Walking in, chewing on a donut, and with his belly flopped over his belt, with a smile, Jimmie said, “I’m a recovering addict myself, doing supervision work here and I will be interviewing you today.” Jimmy seemed hopeful, but unconvinced about the likelihood of me getting into the dual-diagnoses program. There were only a certain amount of spots and hope wasn’t exactly radiating from Jimmy’s teddy-bear like body—leaving me still numb. “It will take a couple of days before they let me know,” Jimmie explained. I don’t think the powers that be (or Jolly Jimmie for that matter) understood that my very life hinged on their decision.
Then, after three gruelling days, I got the verdict. “Let’s do another interview Jeff,” Jimmie said with that confusing smile again. You see, with Jimmie’s natural smiley face, a person couldn’t tell if he had good things on his mind or if he just had a smile painted on his chunky face because of his propensity for smiling—or because he really liked his donuts. Most of the time I was mute, but when Jimmie came around—considering him the ticket to my life—I temporarily shook the silence. Sitting down after watching Jimmie annihilate another bear-claw donut, I realized that this wasn’t another interview; it was Jimmie telling me—I was accepted!

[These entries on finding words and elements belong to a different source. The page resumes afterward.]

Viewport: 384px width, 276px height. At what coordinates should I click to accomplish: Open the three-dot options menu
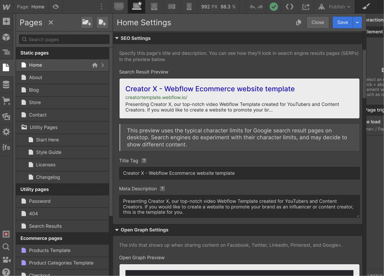[101, 7]
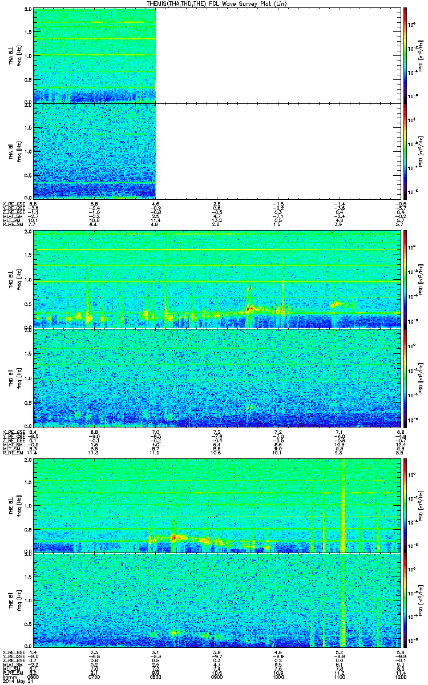Select the THD B-parallel PSD color bar
Viewport: 428px width, 685px height.
coord(405,378)
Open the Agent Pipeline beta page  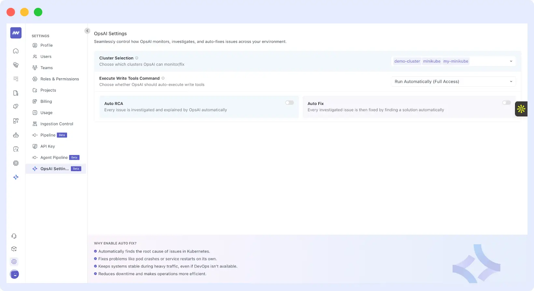(54, 157)
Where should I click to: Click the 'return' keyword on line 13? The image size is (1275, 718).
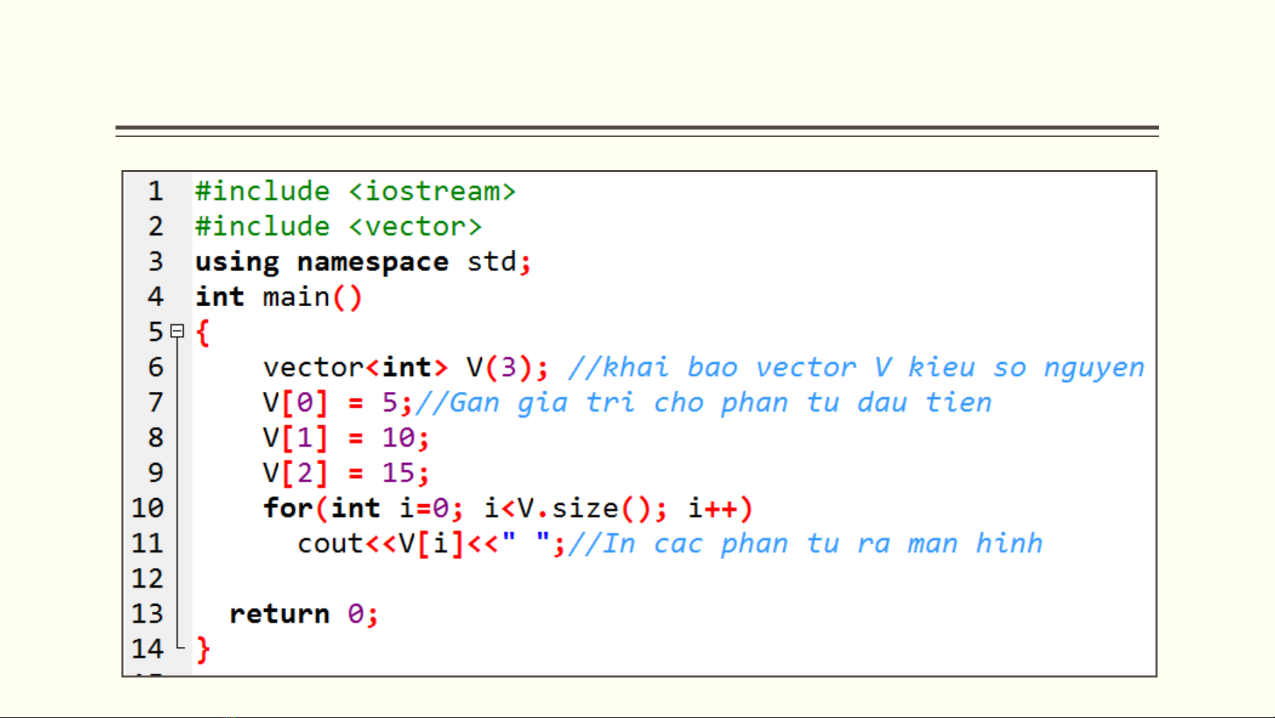click(x=279, y=614)
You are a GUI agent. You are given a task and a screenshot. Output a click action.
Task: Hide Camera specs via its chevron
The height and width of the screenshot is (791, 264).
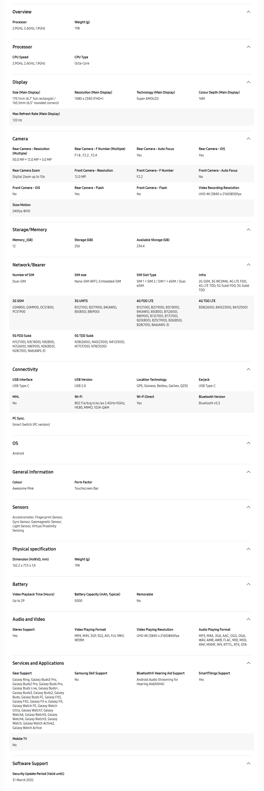pos(248,139)
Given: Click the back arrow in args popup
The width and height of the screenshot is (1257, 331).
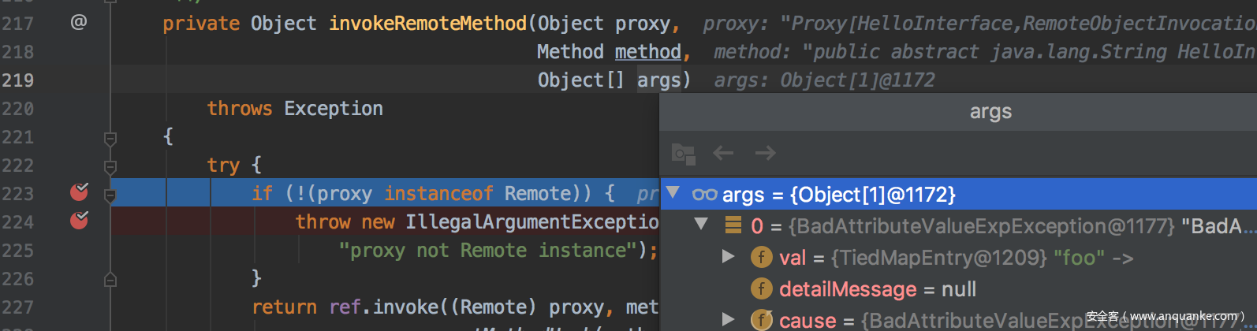Looking at the screenshot, I should coord(723,153).
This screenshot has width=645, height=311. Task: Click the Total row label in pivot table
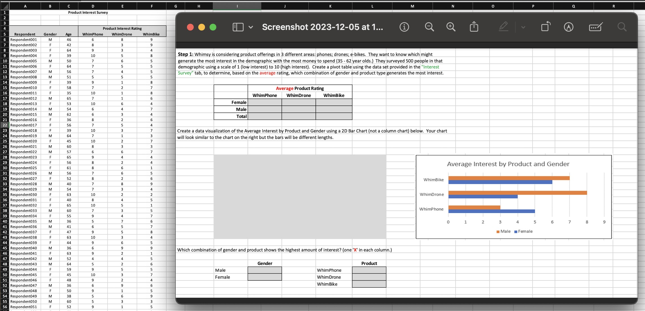[241, 116]
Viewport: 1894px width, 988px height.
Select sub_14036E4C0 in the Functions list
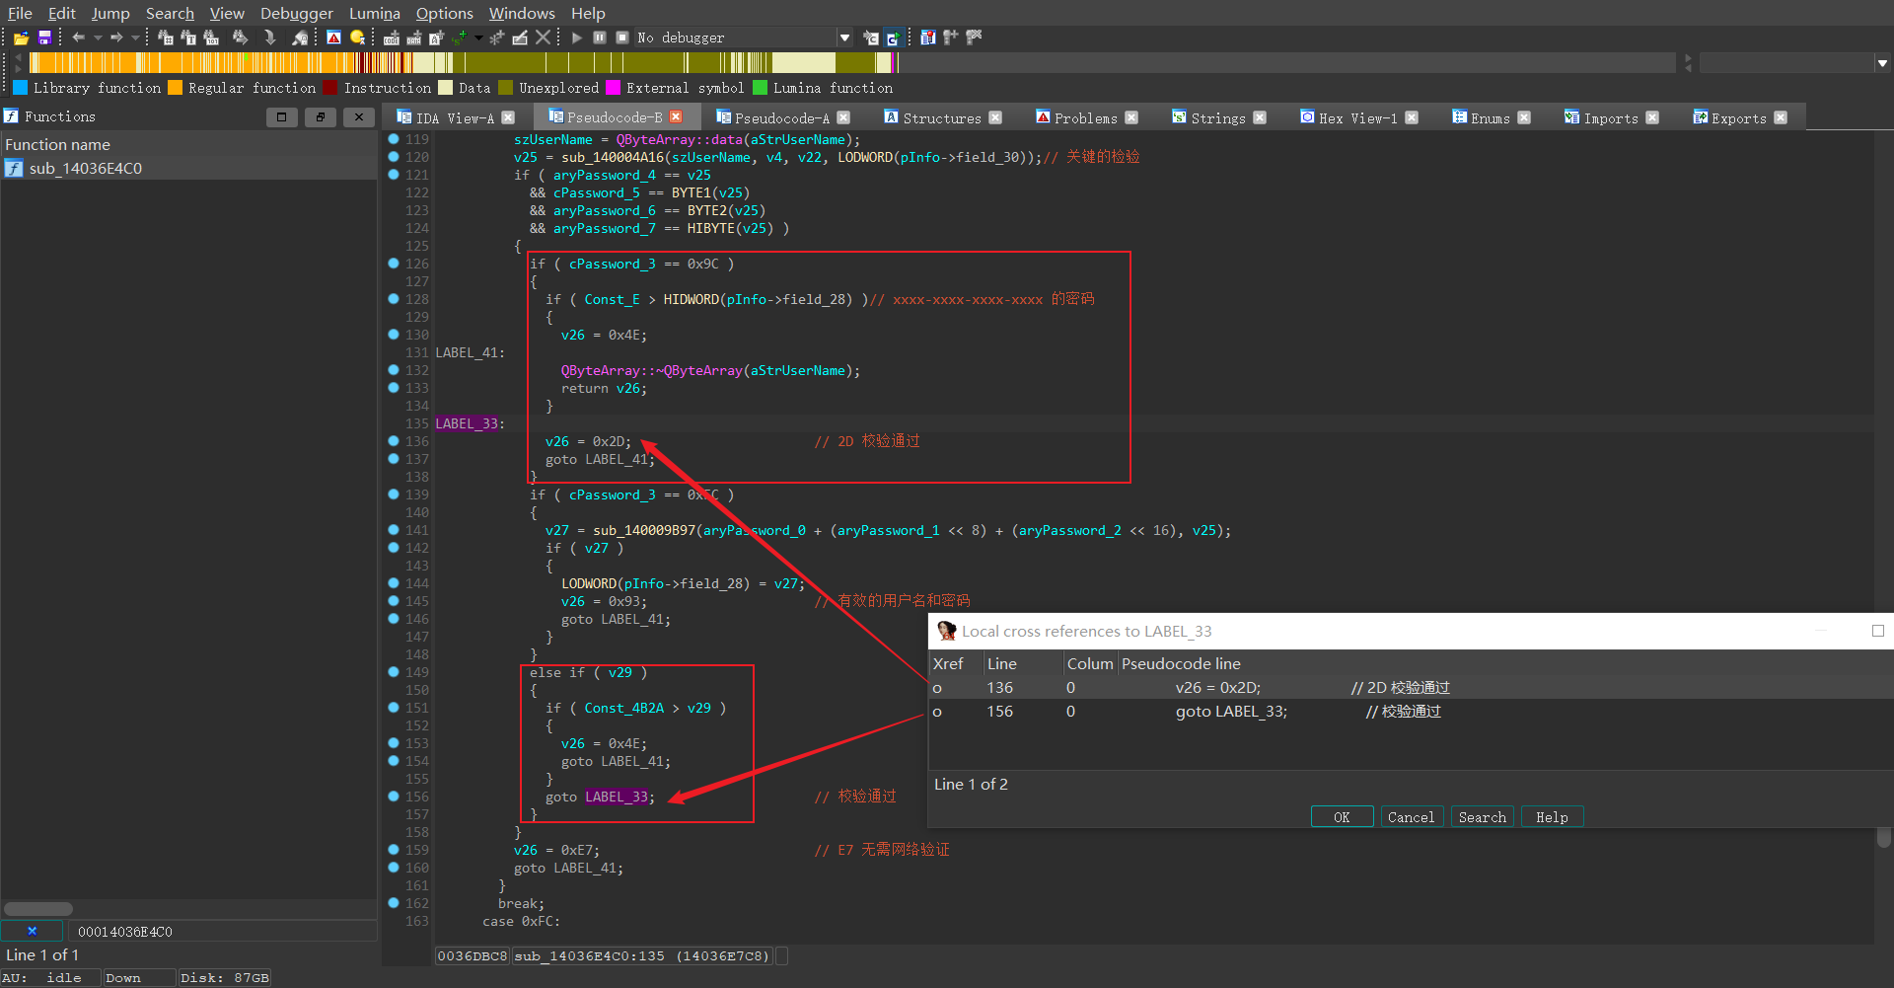click(x=86, y=169)
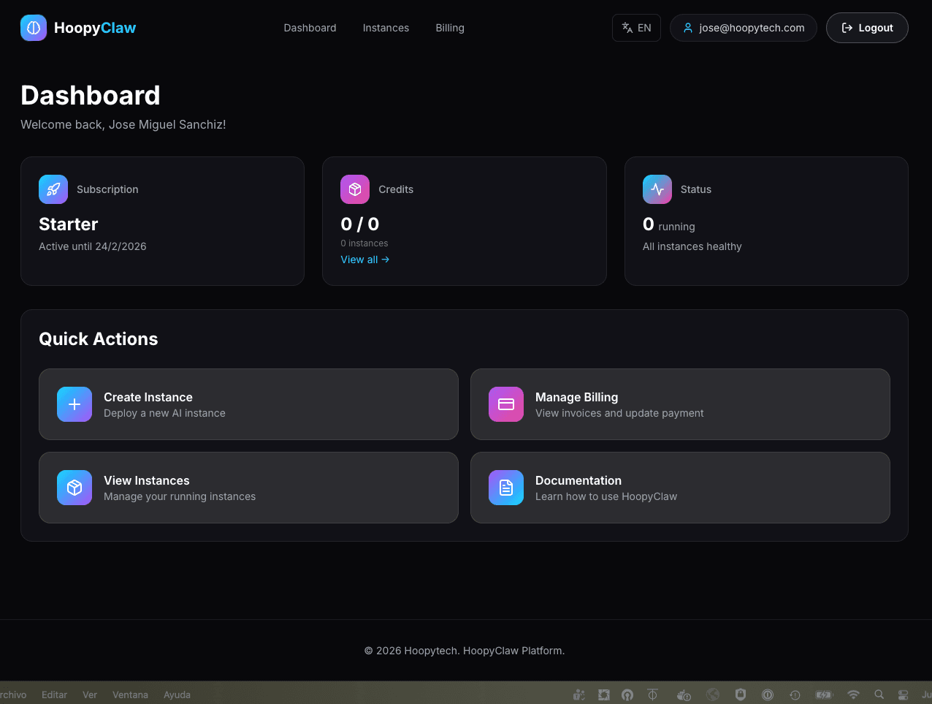Image resolution: width=932 pixels, height=704 pixels.
Task: Click the package icon on the Credits card
Action: pos(354,189)
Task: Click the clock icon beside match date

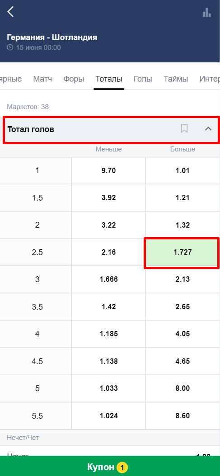Action: [10, 48]
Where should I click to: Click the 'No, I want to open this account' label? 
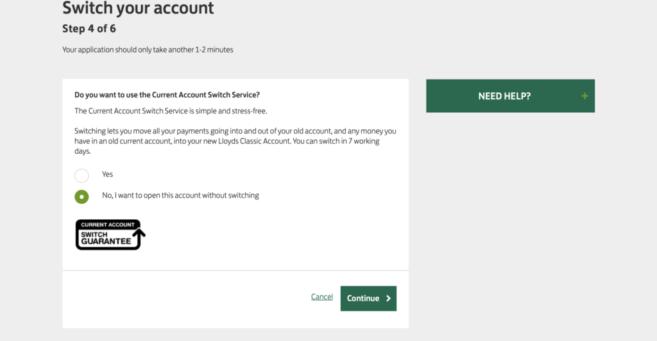pos(180,195)
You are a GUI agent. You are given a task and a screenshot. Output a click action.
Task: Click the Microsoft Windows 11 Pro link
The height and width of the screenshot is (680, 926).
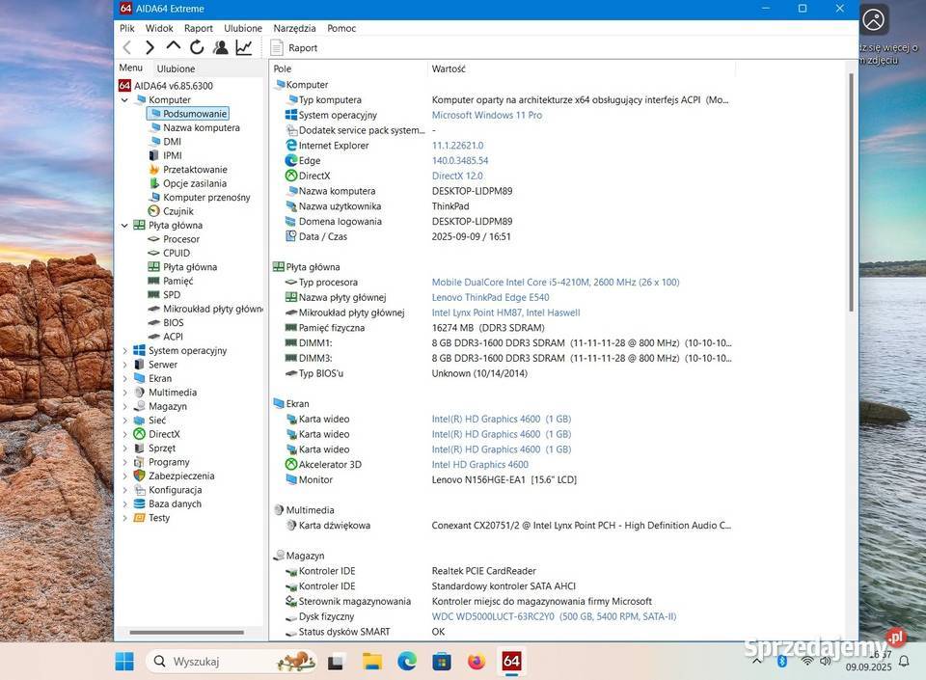pyautogui.click(x=486, y=115)
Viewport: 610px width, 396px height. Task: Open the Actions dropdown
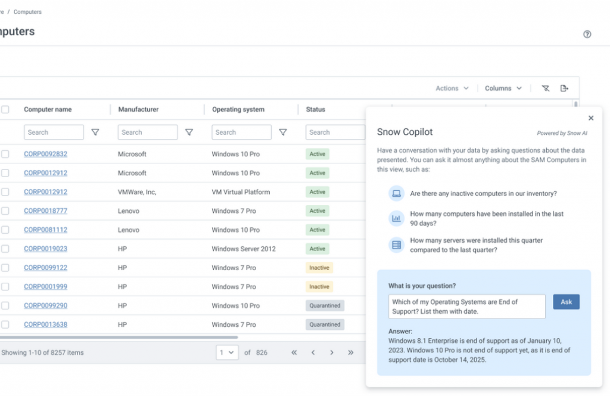click(x=451, y=88)
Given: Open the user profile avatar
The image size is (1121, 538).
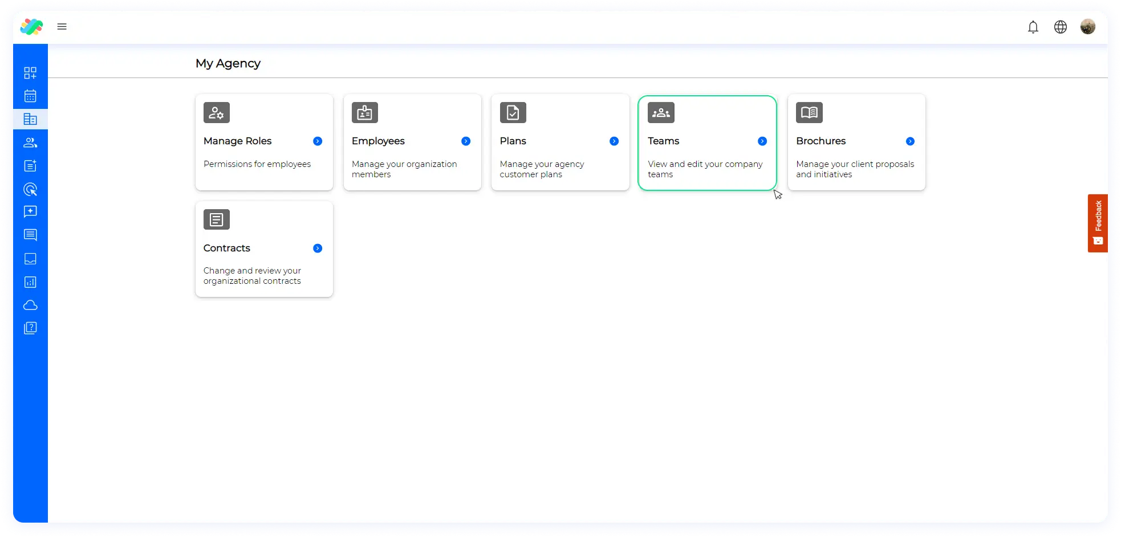Looking at the screenshot, I should 1087,27.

Getting into this program saved my life. It marked the beginning of my recovery process. During my stay at the hospital I decided to lay down my own efforts to cope with life’s issues and hand the reigns over to God.
After finally realizing that my own efforts to resuscitate my life were feeble, I discovered that God was the only one who could relieve the “built up pressure” in me. Also, I learned that the only way I could be right where God wanted me to be—flat lined—was if I gave up control. The, a full blown heartbeat was triggered. Allowing God to begin His work, while not easy, changed the course of my life. Makes me want to call Wikipedia and let them in on the new statistics of the Lazarus Syndrome: 25, to now 26 cases.
So come on, move over and get out of the truck already! You never know, what you find just might surprise you. Maybe, like Ernie, you have just run out of gas. Or, better yet, maybe, like Ol’ Johnny Johnerson, a cable in your life has just wiggled itself loose and it’s something that (with God’s help) you will be able to fix after all!